Di: Giorgio Sangati. Con: Giacomo Rossetto. Regia: Giorgio Sangati
Malabrenta racconta la storia della più potente organizzazione criminale del Nord Italia dal dopoguerra, “la mala del Brenta”. Siamo nella periferia veneta degli anni 80’, durante il contradditorio miracolo del nord-est dei capannoni come funghi. Felice Maniero raduna attorno a sé una banda di delinquenti pronti a tutto pur di fare soldi facili: sul modello della mafia e della camorra dà origine a un mito tra la timida gente della campagna che stenta a identificarsi con lo Stato. A parte la mente, lo stravagante Felice, i protagonisti sono giovani semplici, sfuggiti a un destino in fabbrica, abituati al “tasi sempre”, e semplice è anche il protagonista di “Malabrenta”, tanto da non avere neanche un nome, uno di cui non si ricorderà nessuno. Il suo racconto ripercorre l’intero percorso dell’organizzazione dagli occhi di chi ha segato sbarre, di chi ha sparato in testa, di chi ha maneggiato lingotti d’oro, di chi è finito in carcere, di chi, a differenza di Felice, ora libero con la legge sui pentiti, ha pagato e sta pagando per le sue colpe.
Malabrenta, sia chiaro, è solo un’ipotesi, una storia inventata, ma inventata a metà: tutti i rifermenti a cose e persone non son affatto casuali.
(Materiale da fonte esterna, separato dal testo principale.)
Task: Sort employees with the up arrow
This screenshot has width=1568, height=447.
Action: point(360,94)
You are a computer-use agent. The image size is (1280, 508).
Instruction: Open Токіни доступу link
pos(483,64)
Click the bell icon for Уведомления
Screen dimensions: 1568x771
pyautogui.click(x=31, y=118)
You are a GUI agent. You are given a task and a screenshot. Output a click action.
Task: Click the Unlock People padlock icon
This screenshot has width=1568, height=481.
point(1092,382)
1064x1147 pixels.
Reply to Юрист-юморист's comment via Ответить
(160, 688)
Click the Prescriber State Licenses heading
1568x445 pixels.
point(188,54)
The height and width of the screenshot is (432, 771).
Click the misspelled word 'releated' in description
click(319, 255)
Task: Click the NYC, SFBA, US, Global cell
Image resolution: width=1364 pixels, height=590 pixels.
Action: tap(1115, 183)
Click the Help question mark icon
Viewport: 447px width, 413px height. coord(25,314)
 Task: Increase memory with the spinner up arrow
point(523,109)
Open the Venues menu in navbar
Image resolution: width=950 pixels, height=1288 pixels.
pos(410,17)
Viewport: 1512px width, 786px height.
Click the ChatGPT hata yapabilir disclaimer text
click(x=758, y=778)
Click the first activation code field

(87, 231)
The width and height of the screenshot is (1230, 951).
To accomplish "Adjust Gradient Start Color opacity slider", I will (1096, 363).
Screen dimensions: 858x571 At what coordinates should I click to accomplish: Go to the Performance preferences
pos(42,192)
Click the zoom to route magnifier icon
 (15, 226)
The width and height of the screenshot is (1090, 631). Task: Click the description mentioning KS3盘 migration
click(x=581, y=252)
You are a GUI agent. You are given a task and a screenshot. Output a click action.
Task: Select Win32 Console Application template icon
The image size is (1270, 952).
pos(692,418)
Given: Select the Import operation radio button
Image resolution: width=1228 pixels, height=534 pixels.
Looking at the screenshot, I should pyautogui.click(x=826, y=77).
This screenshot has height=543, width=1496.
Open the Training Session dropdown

E’ un tentativo di dare pensieri e corpo a una vicenda non del tutto chiara che racconta la deriva morale di una regione distante dai riflettori. In scena non c’è Maniero, ma l’amico d’infanzia, le sue parole vomitate dalla galera dove consuma la sua vita. I pochi oggetti della cella sono più che sufficienti ad evocare i luoghi, le imprese, l’onnipotenza che viene dal vuoto. Con lui un musicista e la sua chitarra, a ricordarci come il passato può essere lontano e vicino allo stesso tempo. Malabrenta è una leggenda recente è come tutte le leggende ha un fondo di verità impalpabile, nella sua semplicità dice quello che non si può dire, quello che, forse, può servire a evitare che si ripeta.